Visceral fat exhibits accelerated lipolytic activity. The attendant increased release of free fatty acids (FFA) -- also termed nonesterified fatty acids -- can adversely affect insulin action and glucose disposal in several tissues.[28-32] These increases in circulating FFA levels may also result in the development of triglyceride reservoirs in both muscle and liver, depressing insulin action and increasing hepatic very-low-density lipoprotein (VLDL) output.[18,33] Conversely, declines in visceral adiposity and reduced FFA levels following weight-loss diets have been associated with enhanced insulin sensitivity.[34,35]
Disparate distributions of fat in men and women may help to explain why obesity had a more atherogenic effect in men vs women in the postmortem Pathological Determinants of Atherosclerosis in Youth (PDAY) study.[36] The abdominal adipose distribution ("apple shape") seen more frequently in men exerts a stronger adverse cardiovascular risk than the gluteofemoral distribution ("pear shape") seen in women.[37] Abdominal adiposity is measured via waist circumference at the umbilicus or as the waist/hip ratio (WHR): waist circumference at the umbilicus divided by the hips' circumference at their widest point.
Both the proinflammatory and prothrombotic states resulting from obesity may increase the risk of coronary events. CRP is a pivotal acute-phase reactant that is considered an index of inflammation and is associated with cardiovascular risk, particularly the risk of acute coronary syndrome. Within the nondiabetic population of the Insulin Resistance Atherosclerosis Study,[38] the CRP level varied directly as a function of the number of metabolic abnormalities .

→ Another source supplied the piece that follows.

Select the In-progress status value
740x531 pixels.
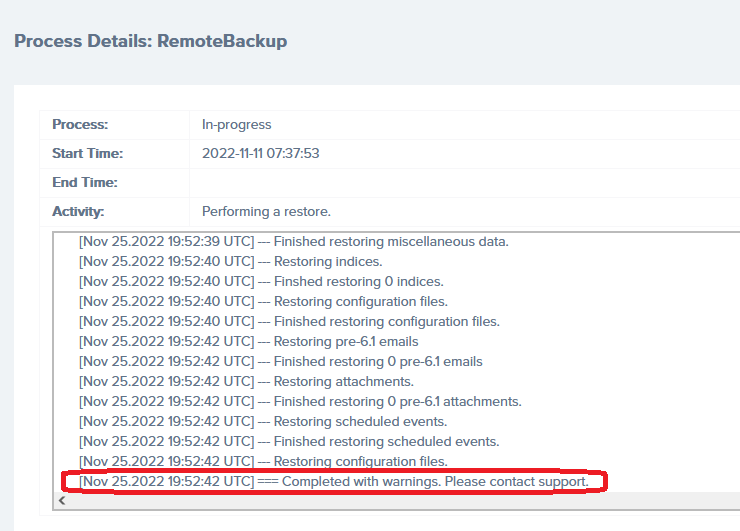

CRP is associated with acute coronary syndrome through its ability to destabilize and rupture atherosclerotic plaque.[39-41] PAI-1 released in increased amounts from excess abdominal adipose tissue[42-44] tends to increase the thrombotic consequences of plaque rupture. In a study of obese women, visceral fat and PAI-1 were significantly higher in patients with type 2 diabetes (vs those without), and visceral fat mass was independently correlated with increased PAI-1 activity (ie, decreased fibrinolysis).[44]